Aus Trichiurus lepturus nach Braten isolierte Hart-Kapseln unbekannter Genese und Struktur





Im Fleisch von Trichiurus lepturus nach Braten eingebettete Hart-Kapsel unbekannter Genese und Struktur. Zum Vergleich daneben eine zuvor aus einem anderen Fischportionsstück isolierte und gereinigte Kapsel.



Vom CID Institut wurde eine Recherche zur Herkunft der spezifischen Fischlieferung sowie zur Feststellung der Gesamtimportmenge und -quellen von Trichiuriden nach Deutschland eingeleitet sowie eine Lebensmittelwarnung verfasst.





Nachtrag vom 23. September 2016

Eine Röntgenuntersuchung von 5 verbliebenen Portionsstreifen aus dem am 13.9.2016 in Frankfurt gekauften Tiefkühlpaket der Marke CARIBBEAN PEARLS ergab, daß sich in einem weiteren, bisher nicht zubereiteten Fischstück eine weitere Verkapselung befindet. Damit steigt die Zahl der in der 1 kg-Packung gefundenen Kapseln auf insgesamt 9. Die natürlich Lage der Kapsel ist auf der Ventralseite des Fisches am unteren Körperrand. Eine Verwachsung mit einem Grätenstrahl ist nicht exakt erkennbar.
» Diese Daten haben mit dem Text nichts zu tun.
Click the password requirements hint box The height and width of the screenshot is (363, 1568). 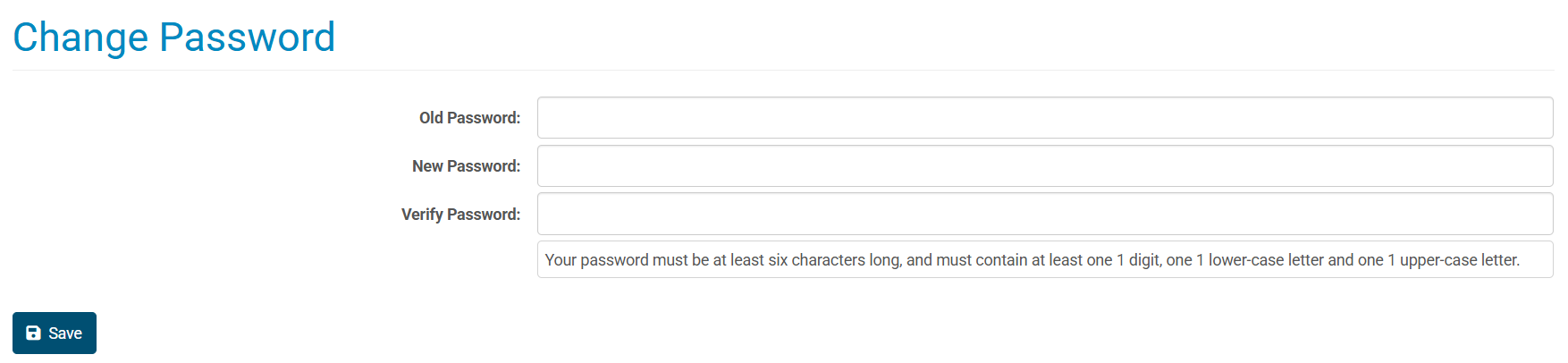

Somit ist weitestgehend ausgeschlossen, dass es sich bei den hier dokumentierten Kapseln um dieselben "hyperostotischen" Bildungen handelt, die im Artikel von Dr. Giarratana et. al in der ACTA ICHTHYOLOGICA ET PISCATORIA (2012) 42 (3): 233–237 ebschrieben werden.


Röntgenaufnahme eines Portionsstückes von Trichurus lepturus mit deutlich erkennbarer Verkapselung am ventralen Körperrand des Fisches.